*Source material*.
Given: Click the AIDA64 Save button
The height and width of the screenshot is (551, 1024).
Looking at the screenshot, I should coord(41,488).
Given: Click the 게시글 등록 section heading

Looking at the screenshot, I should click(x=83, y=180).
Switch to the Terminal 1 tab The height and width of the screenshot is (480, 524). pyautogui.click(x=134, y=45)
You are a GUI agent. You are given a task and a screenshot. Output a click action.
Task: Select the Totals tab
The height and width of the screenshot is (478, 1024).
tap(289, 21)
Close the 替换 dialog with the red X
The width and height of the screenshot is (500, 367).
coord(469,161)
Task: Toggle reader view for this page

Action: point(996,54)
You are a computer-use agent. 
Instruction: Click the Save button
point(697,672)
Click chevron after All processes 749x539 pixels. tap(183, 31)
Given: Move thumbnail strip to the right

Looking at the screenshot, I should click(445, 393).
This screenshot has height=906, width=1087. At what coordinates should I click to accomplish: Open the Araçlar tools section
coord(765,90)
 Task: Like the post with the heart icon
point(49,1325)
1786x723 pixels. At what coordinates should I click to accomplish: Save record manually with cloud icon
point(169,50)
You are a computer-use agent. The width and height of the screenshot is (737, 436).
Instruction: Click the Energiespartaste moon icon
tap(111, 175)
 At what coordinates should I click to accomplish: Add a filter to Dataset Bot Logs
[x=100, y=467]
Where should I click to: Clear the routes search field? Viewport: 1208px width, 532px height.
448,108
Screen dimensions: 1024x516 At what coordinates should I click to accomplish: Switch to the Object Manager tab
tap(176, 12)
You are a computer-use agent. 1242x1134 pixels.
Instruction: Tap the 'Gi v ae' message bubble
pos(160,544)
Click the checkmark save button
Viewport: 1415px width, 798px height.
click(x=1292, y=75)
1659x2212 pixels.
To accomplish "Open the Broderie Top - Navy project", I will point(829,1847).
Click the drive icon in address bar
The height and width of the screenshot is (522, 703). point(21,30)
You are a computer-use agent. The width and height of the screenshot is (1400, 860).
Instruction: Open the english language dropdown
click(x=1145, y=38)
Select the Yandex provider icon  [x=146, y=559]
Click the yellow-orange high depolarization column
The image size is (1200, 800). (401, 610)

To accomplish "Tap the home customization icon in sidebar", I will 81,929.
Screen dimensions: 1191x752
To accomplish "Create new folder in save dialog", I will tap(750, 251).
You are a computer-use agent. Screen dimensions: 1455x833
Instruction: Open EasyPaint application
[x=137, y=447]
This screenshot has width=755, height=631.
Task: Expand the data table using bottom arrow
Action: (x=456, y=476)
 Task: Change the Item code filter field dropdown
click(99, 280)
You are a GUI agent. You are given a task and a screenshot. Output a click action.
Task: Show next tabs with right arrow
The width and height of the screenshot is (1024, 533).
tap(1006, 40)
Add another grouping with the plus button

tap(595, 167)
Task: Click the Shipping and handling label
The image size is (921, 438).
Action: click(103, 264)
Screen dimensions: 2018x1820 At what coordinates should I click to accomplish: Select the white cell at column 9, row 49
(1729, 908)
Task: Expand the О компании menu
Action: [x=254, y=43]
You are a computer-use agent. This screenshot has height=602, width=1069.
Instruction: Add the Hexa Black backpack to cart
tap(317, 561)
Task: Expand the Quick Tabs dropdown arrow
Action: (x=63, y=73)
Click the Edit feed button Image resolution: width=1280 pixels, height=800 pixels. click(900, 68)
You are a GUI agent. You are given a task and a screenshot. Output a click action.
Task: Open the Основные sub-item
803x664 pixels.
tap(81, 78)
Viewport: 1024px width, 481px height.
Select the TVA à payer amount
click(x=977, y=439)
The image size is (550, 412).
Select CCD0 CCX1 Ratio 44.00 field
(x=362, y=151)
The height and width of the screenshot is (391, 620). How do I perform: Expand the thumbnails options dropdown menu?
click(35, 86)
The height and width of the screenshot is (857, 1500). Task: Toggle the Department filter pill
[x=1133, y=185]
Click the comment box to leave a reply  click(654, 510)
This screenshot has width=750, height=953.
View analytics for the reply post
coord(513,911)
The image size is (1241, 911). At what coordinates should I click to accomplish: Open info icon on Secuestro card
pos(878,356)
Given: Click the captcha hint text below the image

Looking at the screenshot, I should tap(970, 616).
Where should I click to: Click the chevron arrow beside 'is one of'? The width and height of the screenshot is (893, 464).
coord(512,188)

*Work to be completed*. The lines to copy are those in the listing that contain "agent".

*Result*.
You are a GUI agent. You are given a task and a screenshot. Output a click action.
You are a computer-use agent. 
You are a computer-use agent. The width and height of the screenshot is (737, 436).
You are a computer-use agent. 1242x1134 pixels.
You are a computer-use agent. The width and height of the screenshot is (1400, 860).
You are a computer-use agent. Screen dimensions: 1455x833
You are a GUI agent. You are given a task and a screenshot. Output a click action.
You are a computer-use agent. This screenshot has height=602, width=1069.
You are a GUI agent. You are given a task and a screenshot. Output a click action.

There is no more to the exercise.